INFORMATION SHOWN below:

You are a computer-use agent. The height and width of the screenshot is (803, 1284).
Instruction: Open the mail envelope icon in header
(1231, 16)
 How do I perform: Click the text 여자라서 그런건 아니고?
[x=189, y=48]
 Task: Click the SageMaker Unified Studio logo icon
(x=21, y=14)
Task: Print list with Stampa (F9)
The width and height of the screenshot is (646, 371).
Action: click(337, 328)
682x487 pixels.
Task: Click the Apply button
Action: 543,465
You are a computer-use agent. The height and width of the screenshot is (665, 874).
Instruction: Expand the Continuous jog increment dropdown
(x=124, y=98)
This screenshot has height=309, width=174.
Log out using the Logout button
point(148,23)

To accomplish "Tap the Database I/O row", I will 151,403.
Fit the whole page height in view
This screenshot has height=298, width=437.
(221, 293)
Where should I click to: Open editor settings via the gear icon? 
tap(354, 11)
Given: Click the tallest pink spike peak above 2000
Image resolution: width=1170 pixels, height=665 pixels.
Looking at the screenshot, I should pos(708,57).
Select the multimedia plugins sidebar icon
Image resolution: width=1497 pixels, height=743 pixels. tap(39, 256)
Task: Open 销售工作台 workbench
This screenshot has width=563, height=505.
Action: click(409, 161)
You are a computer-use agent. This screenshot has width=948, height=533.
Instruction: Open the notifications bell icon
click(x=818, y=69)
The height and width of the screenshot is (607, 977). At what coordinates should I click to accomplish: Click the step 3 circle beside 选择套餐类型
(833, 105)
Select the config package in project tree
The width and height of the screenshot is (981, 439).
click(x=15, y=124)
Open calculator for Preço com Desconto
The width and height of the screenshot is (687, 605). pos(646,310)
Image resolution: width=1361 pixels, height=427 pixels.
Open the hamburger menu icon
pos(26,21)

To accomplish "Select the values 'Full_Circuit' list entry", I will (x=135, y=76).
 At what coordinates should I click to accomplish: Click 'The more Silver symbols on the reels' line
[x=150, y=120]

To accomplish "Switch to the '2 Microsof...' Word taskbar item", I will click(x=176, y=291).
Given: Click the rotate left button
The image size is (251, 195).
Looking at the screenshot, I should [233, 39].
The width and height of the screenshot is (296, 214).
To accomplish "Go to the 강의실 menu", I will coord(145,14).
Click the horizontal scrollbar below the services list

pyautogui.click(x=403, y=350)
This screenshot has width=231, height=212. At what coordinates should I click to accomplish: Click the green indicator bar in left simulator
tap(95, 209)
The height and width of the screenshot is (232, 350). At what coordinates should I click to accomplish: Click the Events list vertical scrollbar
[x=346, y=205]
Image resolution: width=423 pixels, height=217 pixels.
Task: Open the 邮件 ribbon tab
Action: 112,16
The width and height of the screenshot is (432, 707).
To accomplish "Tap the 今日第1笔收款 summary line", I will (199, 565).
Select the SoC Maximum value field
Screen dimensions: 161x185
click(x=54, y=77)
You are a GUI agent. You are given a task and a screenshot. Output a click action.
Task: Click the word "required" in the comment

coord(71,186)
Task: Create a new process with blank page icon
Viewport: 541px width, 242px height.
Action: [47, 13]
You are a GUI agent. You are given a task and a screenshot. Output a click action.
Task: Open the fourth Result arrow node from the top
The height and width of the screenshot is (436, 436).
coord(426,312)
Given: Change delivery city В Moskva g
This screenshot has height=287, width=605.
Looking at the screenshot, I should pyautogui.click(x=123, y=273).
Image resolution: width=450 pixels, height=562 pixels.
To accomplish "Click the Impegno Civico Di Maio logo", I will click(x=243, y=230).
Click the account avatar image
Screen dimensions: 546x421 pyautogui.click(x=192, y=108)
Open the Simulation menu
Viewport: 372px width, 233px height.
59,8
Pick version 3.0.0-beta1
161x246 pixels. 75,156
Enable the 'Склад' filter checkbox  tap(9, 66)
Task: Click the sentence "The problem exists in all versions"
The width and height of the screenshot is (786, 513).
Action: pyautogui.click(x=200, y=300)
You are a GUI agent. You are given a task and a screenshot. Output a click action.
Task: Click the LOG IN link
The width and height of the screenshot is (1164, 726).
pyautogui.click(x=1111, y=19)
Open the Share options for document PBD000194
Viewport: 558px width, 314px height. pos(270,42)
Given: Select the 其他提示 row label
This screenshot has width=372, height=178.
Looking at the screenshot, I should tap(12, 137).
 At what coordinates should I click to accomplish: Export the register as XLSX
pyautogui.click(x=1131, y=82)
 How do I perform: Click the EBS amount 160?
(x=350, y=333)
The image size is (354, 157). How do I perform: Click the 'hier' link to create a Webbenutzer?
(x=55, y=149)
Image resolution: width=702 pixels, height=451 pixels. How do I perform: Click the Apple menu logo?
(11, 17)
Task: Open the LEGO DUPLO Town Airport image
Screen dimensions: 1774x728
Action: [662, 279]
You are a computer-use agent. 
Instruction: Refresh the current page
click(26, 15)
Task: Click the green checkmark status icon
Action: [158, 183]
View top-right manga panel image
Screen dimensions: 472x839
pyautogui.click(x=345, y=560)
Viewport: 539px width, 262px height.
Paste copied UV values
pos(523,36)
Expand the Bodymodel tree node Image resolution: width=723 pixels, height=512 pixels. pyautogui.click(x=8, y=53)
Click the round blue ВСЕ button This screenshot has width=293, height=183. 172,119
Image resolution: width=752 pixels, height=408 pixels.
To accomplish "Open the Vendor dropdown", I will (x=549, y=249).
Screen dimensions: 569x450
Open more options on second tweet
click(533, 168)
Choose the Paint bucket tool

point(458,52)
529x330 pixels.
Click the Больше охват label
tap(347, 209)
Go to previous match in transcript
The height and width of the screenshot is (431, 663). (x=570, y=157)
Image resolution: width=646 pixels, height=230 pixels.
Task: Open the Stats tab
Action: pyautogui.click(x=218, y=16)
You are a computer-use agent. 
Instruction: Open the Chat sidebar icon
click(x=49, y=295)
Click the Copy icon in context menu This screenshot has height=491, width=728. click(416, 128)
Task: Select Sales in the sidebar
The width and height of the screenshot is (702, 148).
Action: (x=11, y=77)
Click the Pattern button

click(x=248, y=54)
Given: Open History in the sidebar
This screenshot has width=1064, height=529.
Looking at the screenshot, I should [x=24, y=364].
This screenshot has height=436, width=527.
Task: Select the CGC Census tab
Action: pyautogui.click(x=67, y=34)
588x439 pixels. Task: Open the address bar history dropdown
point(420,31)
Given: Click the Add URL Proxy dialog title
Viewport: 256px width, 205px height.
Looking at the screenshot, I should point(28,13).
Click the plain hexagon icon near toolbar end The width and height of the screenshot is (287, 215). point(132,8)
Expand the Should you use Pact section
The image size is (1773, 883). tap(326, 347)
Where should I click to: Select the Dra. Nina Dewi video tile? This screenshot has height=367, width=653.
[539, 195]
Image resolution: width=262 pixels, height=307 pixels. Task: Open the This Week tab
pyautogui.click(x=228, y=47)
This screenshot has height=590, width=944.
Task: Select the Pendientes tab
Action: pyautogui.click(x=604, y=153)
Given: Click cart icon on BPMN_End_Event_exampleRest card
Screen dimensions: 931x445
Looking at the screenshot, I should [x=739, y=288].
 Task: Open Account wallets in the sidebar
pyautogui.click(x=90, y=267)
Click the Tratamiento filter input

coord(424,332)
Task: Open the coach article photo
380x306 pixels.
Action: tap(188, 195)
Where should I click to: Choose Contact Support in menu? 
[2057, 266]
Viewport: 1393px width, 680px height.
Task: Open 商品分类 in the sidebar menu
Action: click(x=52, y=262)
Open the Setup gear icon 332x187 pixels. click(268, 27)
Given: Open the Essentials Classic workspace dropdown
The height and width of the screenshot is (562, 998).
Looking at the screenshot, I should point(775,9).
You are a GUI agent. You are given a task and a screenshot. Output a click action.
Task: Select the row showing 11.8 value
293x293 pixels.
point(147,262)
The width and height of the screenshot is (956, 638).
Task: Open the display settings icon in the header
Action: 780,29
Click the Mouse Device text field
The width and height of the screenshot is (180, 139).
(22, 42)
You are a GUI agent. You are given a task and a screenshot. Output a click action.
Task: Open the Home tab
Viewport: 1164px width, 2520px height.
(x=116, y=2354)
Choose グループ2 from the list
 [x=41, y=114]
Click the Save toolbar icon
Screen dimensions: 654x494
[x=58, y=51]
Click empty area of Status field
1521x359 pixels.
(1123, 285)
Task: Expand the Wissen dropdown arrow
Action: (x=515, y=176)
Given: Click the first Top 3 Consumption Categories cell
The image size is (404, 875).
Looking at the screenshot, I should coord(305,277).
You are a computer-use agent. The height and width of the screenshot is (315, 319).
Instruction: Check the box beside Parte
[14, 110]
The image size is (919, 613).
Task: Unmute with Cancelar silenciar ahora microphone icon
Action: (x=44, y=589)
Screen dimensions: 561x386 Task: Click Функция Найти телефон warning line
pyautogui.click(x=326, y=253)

End of INFORMATION SHOWN.

- YOUR ASSIGNMENT:
Search the data for "tree". Copy each line that has it.

- ANSWER BELOW:
Select the config package in project tree
Expand the Bodymodel tree node Image resolution: width=723 pixels, height=512 pixels. pyautogui.click(x=8, y=53)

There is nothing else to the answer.